Recent storms, including Superstorm Sandy, Hurricane Irene, and Tropical Storm Lee, provided clear evidence of the need to bolster the resilience of communities against the effects of climate change and severe weather events. Since 2011, every county in New York has experienced at least two weather-related disaster declarations, and more than half have suffered five or more disasters. Federal and State governments have spent more than $26 billion responding to these disasters, and scientists estimate that flooding will cause more than $50 billion in damage in New York over the next decade. Investing in environmental restoration is essential to New York's continued economic success. The state's floodplains and forests are indispensable natural barriers that reduce risk to communities from increased flooding and more intense storms by providing a first line of defense, as well as vital habitat necessary to sustain fish and wildlife species.

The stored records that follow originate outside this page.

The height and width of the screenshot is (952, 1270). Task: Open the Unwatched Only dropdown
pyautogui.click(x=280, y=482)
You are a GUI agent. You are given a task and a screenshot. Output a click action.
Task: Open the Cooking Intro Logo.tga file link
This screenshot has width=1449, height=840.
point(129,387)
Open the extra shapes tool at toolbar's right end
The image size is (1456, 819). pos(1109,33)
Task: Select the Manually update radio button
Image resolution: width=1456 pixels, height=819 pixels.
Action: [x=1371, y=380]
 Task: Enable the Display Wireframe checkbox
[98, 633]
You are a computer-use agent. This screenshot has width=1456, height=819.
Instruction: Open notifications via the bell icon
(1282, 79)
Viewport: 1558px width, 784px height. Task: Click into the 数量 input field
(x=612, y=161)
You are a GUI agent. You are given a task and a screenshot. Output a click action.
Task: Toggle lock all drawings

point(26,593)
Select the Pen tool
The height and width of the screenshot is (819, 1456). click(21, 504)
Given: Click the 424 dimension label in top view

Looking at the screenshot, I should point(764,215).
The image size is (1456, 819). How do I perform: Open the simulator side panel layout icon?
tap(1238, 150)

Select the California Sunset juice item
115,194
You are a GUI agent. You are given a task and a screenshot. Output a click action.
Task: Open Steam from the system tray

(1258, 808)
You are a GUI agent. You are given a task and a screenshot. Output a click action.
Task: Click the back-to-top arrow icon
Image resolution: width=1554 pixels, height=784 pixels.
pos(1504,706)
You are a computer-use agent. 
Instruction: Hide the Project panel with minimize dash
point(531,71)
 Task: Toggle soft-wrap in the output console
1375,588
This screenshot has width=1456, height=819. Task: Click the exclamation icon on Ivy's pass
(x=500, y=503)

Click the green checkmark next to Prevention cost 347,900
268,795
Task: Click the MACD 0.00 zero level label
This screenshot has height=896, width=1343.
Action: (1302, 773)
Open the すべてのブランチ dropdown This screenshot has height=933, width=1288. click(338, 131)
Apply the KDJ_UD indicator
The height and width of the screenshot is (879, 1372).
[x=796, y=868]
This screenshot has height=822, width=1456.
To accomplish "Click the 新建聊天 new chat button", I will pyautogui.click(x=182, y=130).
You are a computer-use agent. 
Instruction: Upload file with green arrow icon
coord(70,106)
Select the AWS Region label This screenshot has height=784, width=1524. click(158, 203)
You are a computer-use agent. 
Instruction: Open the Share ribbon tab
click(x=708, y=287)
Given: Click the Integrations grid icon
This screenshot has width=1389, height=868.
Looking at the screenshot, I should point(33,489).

New York's last environmental bond act was passed nearly a generation ago in 1996. This action will help secure funding for critical projects to protect the state's water resources and fish and wildlife habitats for current and future generations.
In addition, Governor Cuomo has proposed sustaining the Environmental Protection Fund for the fourth year in a row at a record high $300 million. Appropriations include $39 million for solid waste programs, $89 million for parks and recreation, $152 million for open space programs and $20 million for the climate change mitigation and adaptation program. He has also proposed an additional $500 million for clean water infrastructure, part of the state's unprecedented $3.5 billion commitment to ensure that all New Yorkers have access to clean water.
Albany County Executive Daniel P. McCoy said, "Climate change presents an array of threats to New York and Governor Cuomo's proposed Restore Mother Nature environmental bond act is a response to these many threats, from obsolete dams facing the stress of extreme storms to restoration projects for wetlands along our shorelines that serve as natural buffers to storm surges. This plan for action will benefit New Yorkers in many ways in the coming years as extreme weather becomes more common and severe."
Cohoes Mayor William Keeler said, "The Restore Mother Nature Bond Act is vital for helping fight the growing threat of climate change, promoting sustainable agriculture, and protecting our local economies. I applaud Governor Cuomo's proposals to restore and enhance the environment of New York State and the greater Capital Region."
Troy Mayor Patrick Madden said, "Governor Cuomo's Restore Mother Nature Bond Act shows a historic commitment to protecting the natural resources across the Capital Region and New York State. By restoring, preserving, and protecting public lands and waters, this will provide an immediate benefit for local communities while continuing to combat the threat of climate change, creating a safer, healthier future for generations to come."
Schenectady Mayor Gary McCarthy said, "Thanks to Governor Cuomo's leadership, the Environmental Bond Act represents a transformative opportunity for New York State. By taking action to mitigate climate change and invest in environmental restoration, we can safeguard our lands and waters for future generations to enjoy and explore."
Albany Mayor Kathy Sheehan said, "The Restore Mother Nature environmental bond act is an important step in combating climate change - a growing threat to municipalities across New York State. Thank you to Governor Cuomo for his efforts to help protect our residents and our natural resources."